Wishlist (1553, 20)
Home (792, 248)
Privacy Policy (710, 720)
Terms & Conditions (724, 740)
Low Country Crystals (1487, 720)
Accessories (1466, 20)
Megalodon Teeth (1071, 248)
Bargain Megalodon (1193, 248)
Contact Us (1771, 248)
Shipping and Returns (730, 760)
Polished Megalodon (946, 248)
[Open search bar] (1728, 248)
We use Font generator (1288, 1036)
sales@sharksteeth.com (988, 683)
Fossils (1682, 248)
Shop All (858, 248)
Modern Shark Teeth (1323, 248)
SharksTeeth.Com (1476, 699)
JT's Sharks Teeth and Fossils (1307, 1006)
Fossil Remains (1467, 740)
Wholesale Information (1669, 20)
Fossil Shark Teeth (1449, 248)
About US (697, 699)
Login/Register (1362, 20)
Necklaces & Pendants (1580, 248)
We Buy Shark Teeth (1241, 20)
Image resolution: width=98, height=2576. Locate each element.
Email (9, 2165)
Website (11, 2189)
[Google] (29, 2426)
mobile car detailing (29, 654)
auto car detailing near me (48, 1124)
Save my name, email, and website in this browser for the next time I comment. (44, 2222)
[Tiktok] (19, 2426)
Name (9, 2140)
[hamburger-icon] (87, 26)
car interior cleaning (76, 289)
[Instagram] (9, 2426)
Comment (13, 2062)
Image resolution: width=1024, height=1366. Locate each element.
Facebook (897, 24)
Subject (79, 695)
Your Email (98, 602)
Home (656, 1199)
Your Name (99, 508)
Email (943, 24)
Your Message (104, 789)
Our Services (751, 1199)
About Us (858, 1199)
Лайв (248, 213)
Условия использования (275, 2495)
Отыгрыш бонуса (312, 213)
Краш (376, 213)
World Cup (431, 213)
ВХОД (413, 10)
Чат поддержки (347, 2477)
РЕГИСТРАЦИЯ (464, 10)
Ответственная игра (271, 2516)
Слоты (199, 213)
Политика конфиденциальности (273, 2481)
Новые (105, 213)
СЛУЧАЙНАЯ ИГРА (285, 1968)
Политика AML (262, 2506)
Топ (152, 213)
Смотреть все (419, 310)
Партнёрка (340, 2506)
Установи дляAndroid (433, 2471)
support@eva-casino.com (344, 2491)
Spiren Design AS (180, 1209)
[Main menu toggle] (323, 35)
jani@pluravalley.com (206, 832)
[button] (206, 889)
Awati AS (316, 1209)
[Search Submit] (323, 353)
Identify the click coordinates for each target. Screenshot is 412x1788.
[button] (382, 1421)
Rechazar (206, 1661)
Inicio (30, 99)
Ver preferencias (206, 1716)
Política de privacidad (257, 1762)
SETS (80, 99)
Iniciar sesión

-*-*-

> [Exercise]: Could you output each line above exactly as it was given?

> [Result for this task]:
Wishlist (1553, 20)
Home (792, 248)
Privacy Policy (710, 720)
Terms & Conditions (724, 740)
Low Country Crystals (1487, 720)
Accessories (1466, 20)
Megalodon Teeth (1071, 248)
Bargain Megalodon (1193, 248)
Contact Us (1771, 248)
Shipping and Returns (730, 760)
Polished Megalodon (946, 248)
[Open search bar] (1728, 248)
We use Font generator (1288, 1036)
sales@sharksteeth.com (988, 683)
Fossils (1682, 248)
Shop All (858, 248)
Modern Shark Teeth (1323, 248)
SharksTeeth.Com (1476, 699)
JT's Sharks Teeth and Fossils (1307, 1006)
Fossil Remains (1467, 740)
Wholesale Information (1669, 20)
Fossil Shark Teeth (1449, 248)
About US (697, 699)
Login/Register (1362, 20)
Necklaces & Pendants (1580, 248)
We Buy Shark Teeth (1241, 20)
Image resolution: width=98, height=2576. Locate each element.
Email (9, 2165)
Website (11, 2189)
[Google] (29, 2426)
mobile car detailing (29, 654)
auto car detailing near me (48, 1124)
Save my name, email, and website in this browser for the next time I comment. (44, 2222)
[Tiktok] (19, 2426)
Name (9, 2140)
[hamburger-icon] (87, 26)
car interior cleaning (76, 289)
[Instagram] (9, 2426)
Comment (13, 2062)
Image resolution: width=1024, height=1366. Locate each element.
Facebook (897, 24)
Subject (79, 695)
Your Email (98, 602)
Home (656, 1199)
Your Name (99, 508)
Email (943, 24)
Your Message (104, 789)
Our Services (751, 1199)
About Us (858, 1199)
Лайв (248, 213)
Условия использования (275, 2495)
Отыгрыш бонуса (312, 213)
Краш (376, 213)
World Cup (431, 213)
ВХОД (413, 10)
Чат поддержки (347, 2477)
РЕГИСТРАЦИЯ (464, 10)
Ответственная игра (271, 2516)
Слоты (199, 213)
Политика конфиденциальности (273, 2481)
Новые (105, 213)
СЛУЧАЙНАЯ ИГРА (285, 1968)
Политика AML (262, 2506)
Топ (152, 213)
Смотреть все (419, 310)
Партнёрка (340, 2506)
Установи дляAndroid (433, 2471)
support@eva-casino.com (344, 2491)
Spiren Design AS (180, 1209)
[Main menu toggle] (323, 35)
jani@pluravalley.com (206, 832)
[button] (206, 889)
Awati AS (316, 1209)
[Search Submit] (323, 353)
Identify the click coordinates for each target. Screenshot is 412x1788.
[button] (382, 1421)
Rechazar (206, 1661)
Inicio (30, 99)
Ver preferencias (206, 1716)
Política de privacidad (257, 1762)
SETS (80, 99)
Iniciar sesión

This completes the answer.